── Page extract ──

New Jersey has a penchant for churning out some of music’s biggest up-and-comers in the music word, and alternative five-piece The Stolen are no exception. The band have been working hard since they first stepped onto the scene and show no signs of stopping anytime soon!
Planet Stereo had the chance to sit down with Dom Cuce, vocalist of The Stolen, to talk about life on the road, creating music, and just what’s on his Christmas List this year.
Planet Stereo: Hey, how are you?
Dom Cuce: I’m good thanks, finally took a break for lunch [laughs]. How about you?
PS: I’m well thanks. You’re in Nashville today, is that right?
DC: Yeah, we’re really enjoying it! It’s a really cool place to be!
PS: Yeah, it must be. Everyone seems to be there today [laughs].
DC: It is! We just finished up lunch, so we’re enjoying it, and it’s a great place for musicians.
PS: You’re currently on tour with The Big Time and We Are Forever. How is the tour going so far?
DC: So far, it’s been awesome. Our first day of the tour was in Indianapolis. We’d never met them prior to that, so we’d never spoken to them, and we didn’t really know what to expect. We finally met them, and they’re just awesome guys; they’re great musicians, great people, you know, just cool people to hang around.
PS: So no pranks yet?
DC: Not yet! I’m assuming we’ll wait until the end of tour! [laughs]
PS: I also saw a video from the first day of tour, and it looked like you guys were already off to a very interesting start…and you guys seem to eat the strangest things on the road!
DC: [laughs] Yeah…eating on the road is pretty crazy. Personally, I try to eat as healthy as I can. So everyone will go and get these crazy fast food things, and I’m just going to go and get a salad or something. But yeah, on the road, you eat some crazy things, uh, at two a.m. there’s not really much to choose from.
PS: No kidding. This is when everyone sends a silent ‘thank you’ to WaWa and their fresh foods.
DC: Yeah, you take what you can get on the road sometimes. […] Being from Jersey, WaWa is always right around the corner for us, so we just always go there.
PS: And every state seems to be getting them!
DC: Right?! We stayed with a buddy in Orlando last summer, and we were right down the road from a WaWa, and we’d been on the road for a few weeks, so we hadn’t seen one. So we went there for, like, every meal. It’s an addiction.
PS: Speaking of touring, you guys do a lot of it! I mean, you just grind it out consistently. How do you guys even function being on the road this often?
DC: I feel like, well, tour is our norm. We’re so used to it now, and, while it’s not necessarily something we look forward to all the time, it…at least, for me, anyway, it feels like what we’re supposed to be doing. It feels right to be on the road, and like, we all have other things we need to do; I’m in school online, and so are two other guys in the band, so, we just have to be on top of everything. You can’t wait to do your school work, you have to do it when you have the time. So touring for us, like I say, is the norm, and it feels right, so it’s easy to function for us.

───

[Directives]:
[a] Can you condense the paragraph of the interview that begins "So far, it's been awesome." into a shorter version that keeps its main facts?
[b] Could you carry on the interview with The Stolen from the point where it ends?
The rows that follow have nothing to do with this interview.

── Supplied information ──

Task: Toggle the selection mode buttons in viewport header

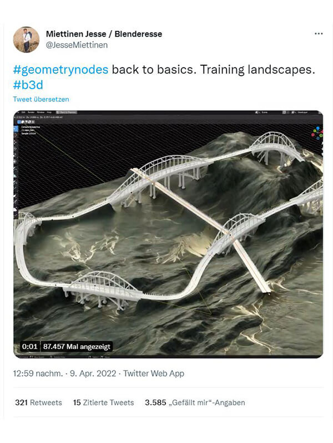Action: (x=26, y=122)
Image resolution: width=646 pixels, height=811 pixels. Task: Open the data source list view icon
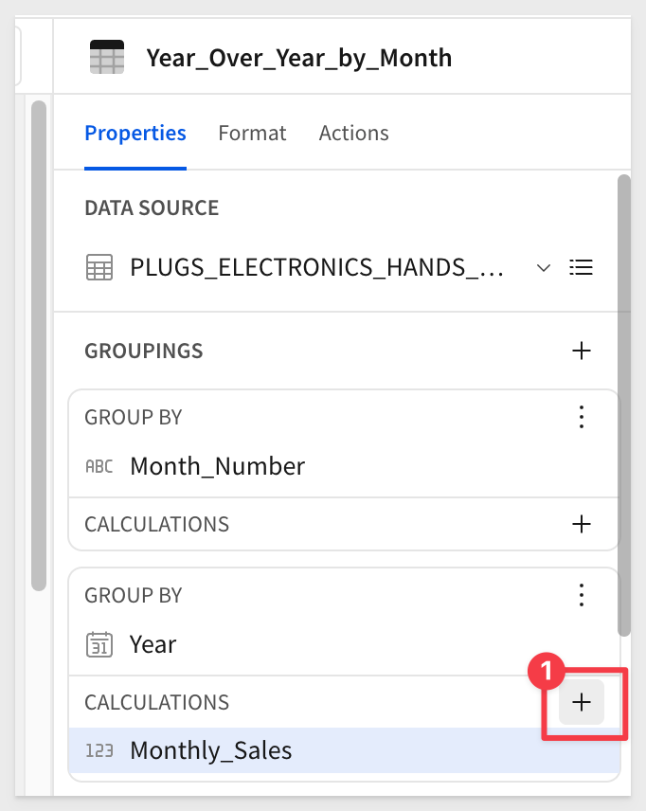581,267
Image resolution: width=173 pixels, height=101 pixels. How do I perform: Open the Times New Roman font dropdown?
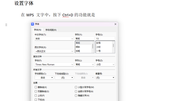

───

[Results of the tasks]:
[a] The tour has been great so far. It started in Indianapolis. The band had never met or talked with the other acts beforehand and didn't know what to expect. Once they met, the others proved to be great musicians and great people, and cool to hang around with.

[b]
PS: What is something you’ve learned on the road that you wish you’d known back in the day?
DC: Hmm…That’s a tough question, but I like it. You know, I’ve actually learned a lot more about cars. Like, back in the day, when I was in high school, I really don’t know much about cars, and after all the vans that we’ve been through (we’ve been through a couple already), they’ve had their fair share of problems [laughs]. I’ve learned a little more about cars and stuff in general. I guess I could say that I wish I knew then what I know now about vehicles.
PS: Knowing how to solve the problem when the van breaks down.”
DC: Yes! [laughs] Pretty much!
PS: So, back to the music, you recently released your new single, “Chardonnay,” which, I have to say, sounds so upbeat, but the lyrics are so sad! Where did that come from?
DC: Um…it’s kind of like, the way that we looked at it for the music video, kind of “deer in headlights,” this girl is trying to take out this guy, and he’s not really sure, kind of oblivious, stuff like that. We tried to translate that meaning into the video, if you’ve seen it?
PS: I did. It was really well done. I liked it.
DC: Oh, thank you so much. Yeah, we just wanted to make a different video.
PS: So when you’re writing, do you try and stay consistent with your sound, or do you just write the song and hope that it fits in?
DC: Well, recently with our writing, we now have a direction that we know we want to go towards. We recorded [Adults EP] with Jesse Cannon and Mike Oettinger, these two guys, and it was a good start for us, and we started releasing singles. Then we released “Chardonnay,” and figured out that we wanted to go in that direction, and everything we’re writing is going that way. We’re all really pleased. It’s the best stuff we’ve written since we started writing our own songs.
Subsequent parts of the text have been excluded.